**The problem**.
Look below for the line containing "Instruction: Click the Slug input field". Output it and each remaining line of the entries exactly, and nothing else.

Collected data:
-.-.-
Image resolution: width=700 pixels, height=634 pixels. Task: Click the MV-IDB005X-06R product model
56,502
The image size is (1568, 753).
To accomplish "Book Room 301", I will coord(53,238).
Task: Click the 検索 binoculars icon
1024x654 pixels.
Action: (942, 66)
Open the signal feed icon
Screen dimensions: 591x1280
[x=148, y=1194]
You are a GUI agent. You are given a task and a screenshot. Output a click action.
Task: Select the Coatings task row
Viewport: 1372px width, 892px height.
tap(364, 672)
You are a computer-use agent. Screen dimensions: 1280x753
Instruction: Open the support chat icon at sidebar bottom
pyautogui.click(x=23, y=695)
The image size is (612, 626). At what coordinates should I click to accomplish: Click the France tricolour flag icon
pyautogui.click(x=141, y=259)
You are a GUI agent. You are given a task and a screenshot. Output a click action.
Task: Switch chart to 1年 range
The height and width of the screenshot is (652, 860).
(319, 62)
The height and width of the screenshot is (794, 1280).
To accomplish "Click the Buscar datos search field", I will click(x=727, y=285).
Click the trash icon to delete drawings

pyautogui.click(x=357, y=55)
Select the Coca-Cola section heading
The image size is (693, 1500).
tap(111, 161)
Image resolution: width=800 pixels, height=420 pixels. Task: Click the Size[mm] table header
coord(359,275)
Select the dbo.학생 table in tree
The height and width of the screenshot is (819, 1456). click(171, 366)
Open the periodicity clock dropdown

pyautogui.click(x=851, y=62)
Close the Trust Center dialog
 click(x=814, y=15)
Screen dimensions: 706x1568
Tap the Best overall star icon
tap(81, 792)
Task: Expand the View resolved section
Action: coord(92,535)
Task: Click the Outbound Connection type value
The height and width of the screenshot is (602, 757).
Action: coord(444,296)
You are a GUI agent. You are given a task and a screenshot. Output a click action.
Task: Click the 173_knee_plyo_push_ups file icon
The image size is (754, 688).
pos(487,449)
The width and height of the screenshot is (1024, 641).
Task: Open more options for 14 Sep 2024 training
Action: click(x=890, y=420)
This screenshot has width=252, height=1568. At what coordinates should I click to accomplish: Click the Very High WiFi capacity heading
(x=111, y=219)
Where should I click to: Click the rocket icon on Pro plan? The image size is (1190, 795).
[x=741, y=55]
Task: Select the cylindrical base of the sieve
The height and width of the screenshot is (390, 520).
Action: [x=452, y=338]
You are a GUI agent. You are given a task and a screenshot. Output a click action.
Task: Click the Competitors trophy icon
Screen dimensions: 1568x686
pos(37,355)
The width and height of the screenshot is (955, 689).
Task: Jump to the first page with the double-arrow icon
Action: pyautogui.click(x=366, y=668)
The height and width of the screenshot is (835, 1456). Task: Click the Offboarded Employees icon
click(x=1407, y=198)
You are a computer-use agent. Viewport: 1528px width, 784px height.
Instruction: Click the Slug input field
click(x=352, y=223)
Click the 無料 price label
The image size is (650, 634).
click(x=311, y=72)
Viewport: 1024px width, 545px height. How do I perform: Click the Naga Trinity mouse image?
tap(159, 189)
-.-.-
**Response**.
Instruction: Click the Slug input field
click(x=352, y=223)
Click the 無料 price label
The image size is (650, 634).
click(x=311, y=72)
Viewport: 1024px width, 545px height. How do I perform: Click the Naga Trinity mouse image?
tap(159, 189)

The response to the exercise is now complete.